November ended with slightly more than 700 available homes for sale, about a two-months supply at the current sales pace. That remains considerably less than the roughly six-month supply that experts say is needed for a balanced market.
As the year winds down, a few areas in the county stand out from the crowd.
Sales along the Sonoma Coast have increase 30 percent to date this year, the most of any area. In contrast, sales for the same period declined 8 percent for the entire county.
However, Scott Adams, owner of Adams Realty in Bodega Bay, said the picture is more mixed around his coastal community.
“We are seeing comparatively lower prices than last year and much fewer million dollar homes sold,” he said.
Meanwhile, sales around Sebastopol have increased 20 percent so far this year, and the total dollar volume for sales has climbed 40 percent to $205 million.
Many buyers remained on the hunt this month, said Mark Stevens, a broker associate with Artisan Sotheby’s International Realty in Sebastopol.

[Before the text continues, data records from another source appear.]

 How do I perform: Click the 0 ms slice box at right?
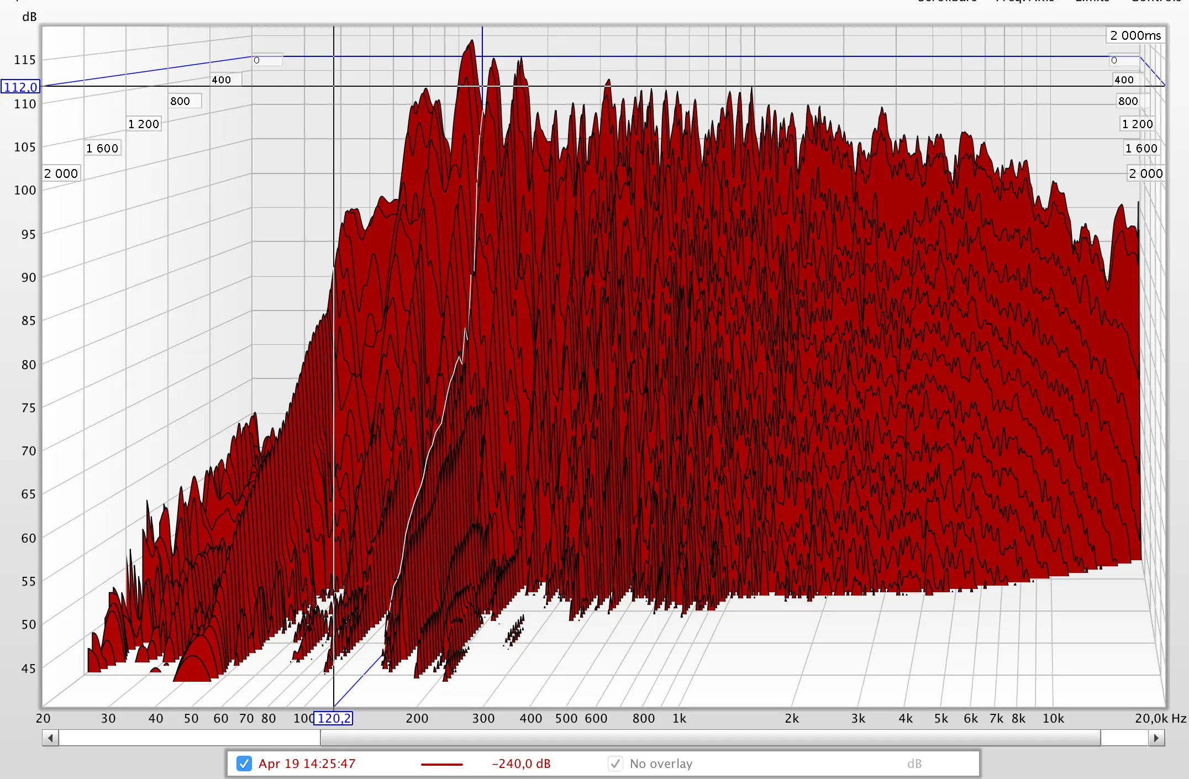[1123, 60]
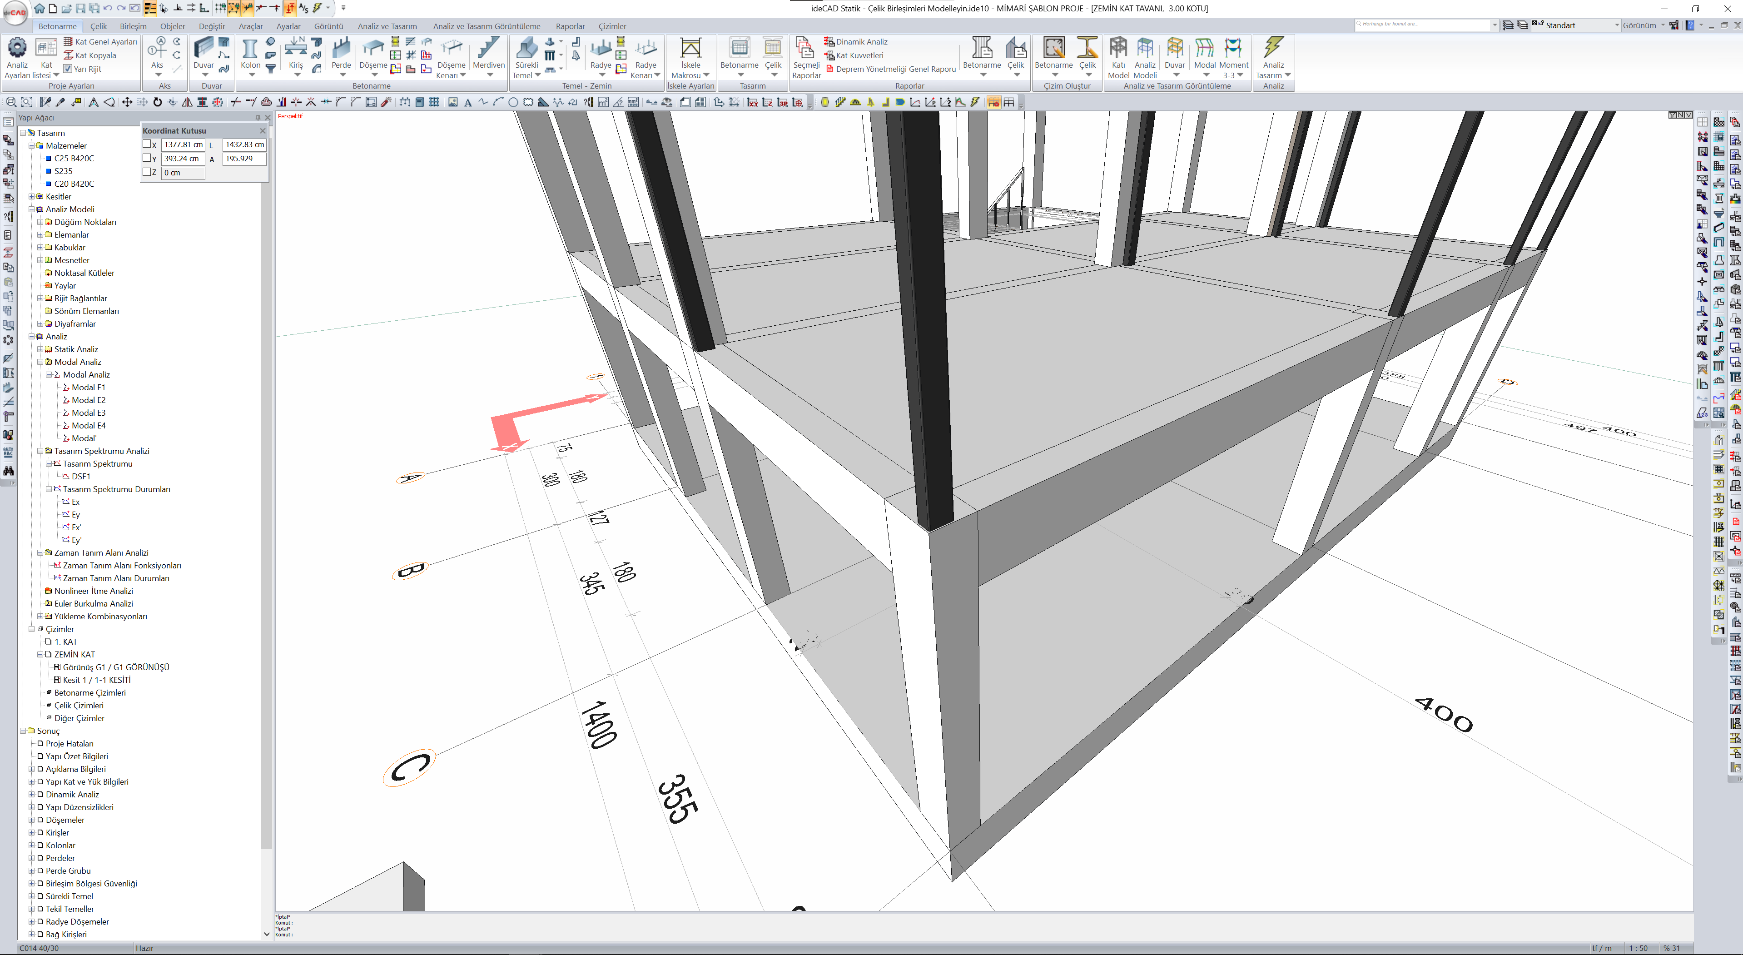Click the Perde (shear wall) tool
1743x955 pixels.
pyautogui.click(x=341, y=49)
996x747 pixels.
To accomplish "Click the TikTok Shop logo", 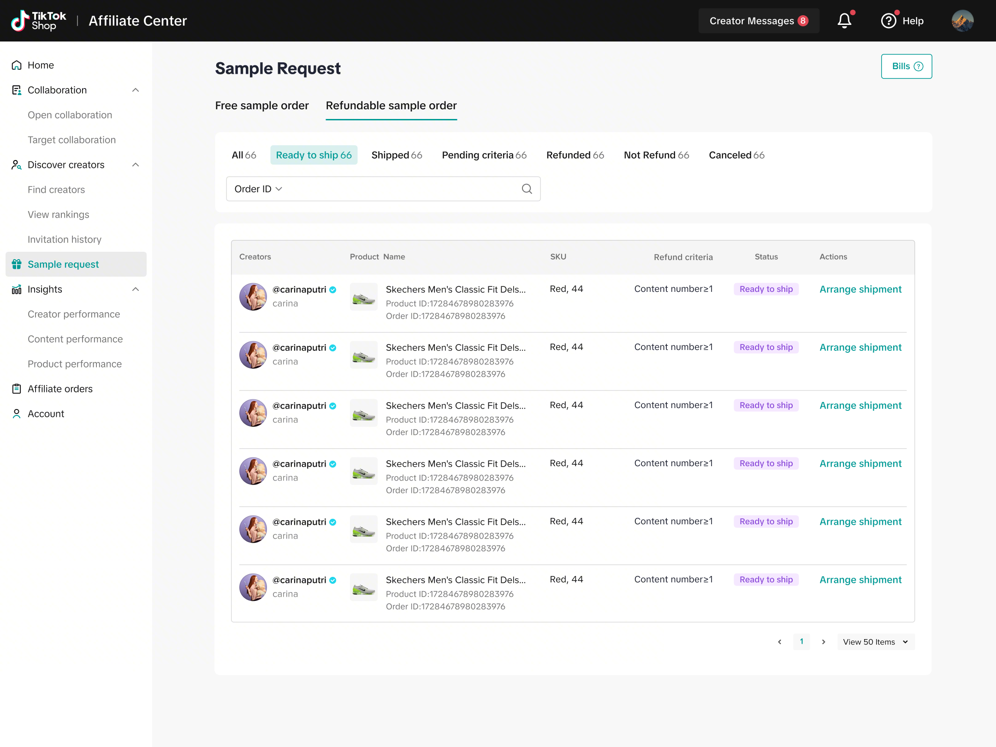I will [39, 21].
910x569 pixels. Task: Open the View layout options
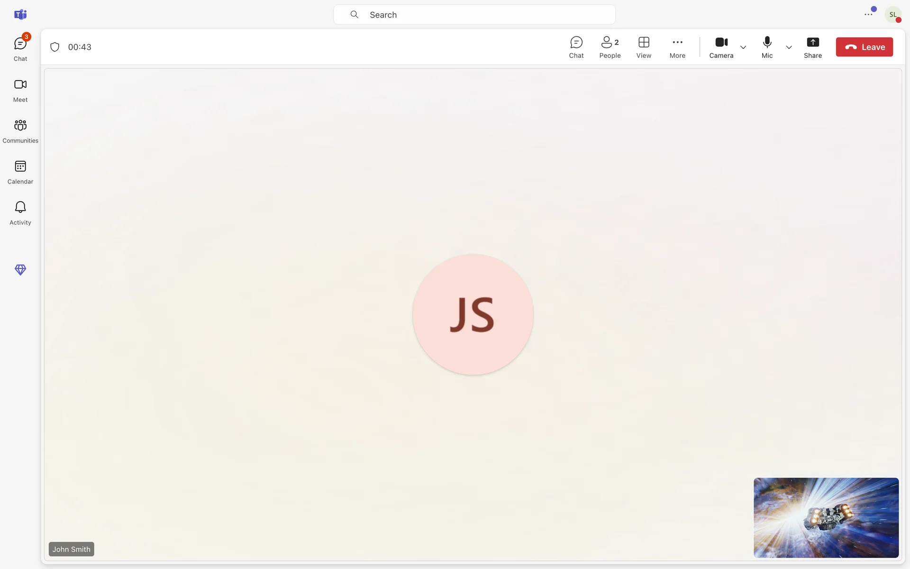pyautogui.click(x=644, y=47)
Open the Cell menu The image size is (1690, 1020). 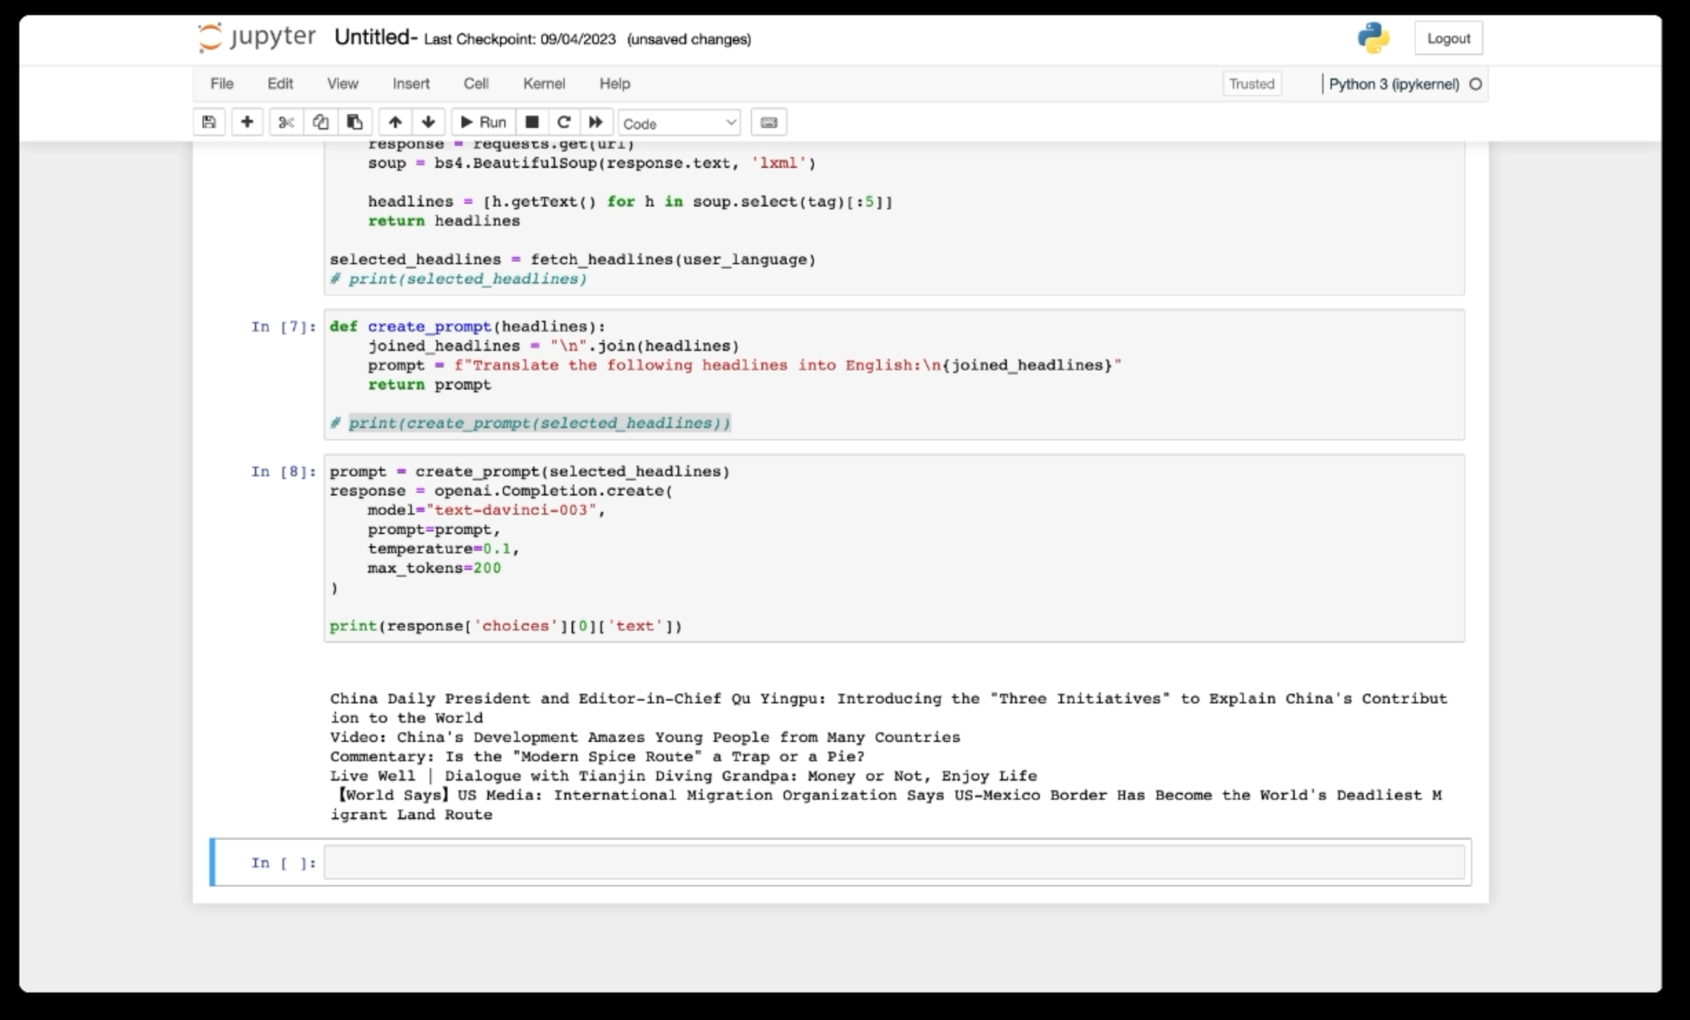click(x=476, y=84)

“The only reason were slowing down is there’s nothing on the market,” he said.
In Healdsburg, the median price of homes sold to date this year has increased 40 percent to $653,000.
Charlene Schnall, a broker associate at Healdsburg Sotheby’s International Realty, said even agents are surprised by the jump in prices and the way that people from around the country are inquiring about the small town.
“I think the quaintness, the plaza, is just drawing people here in droves,” she said.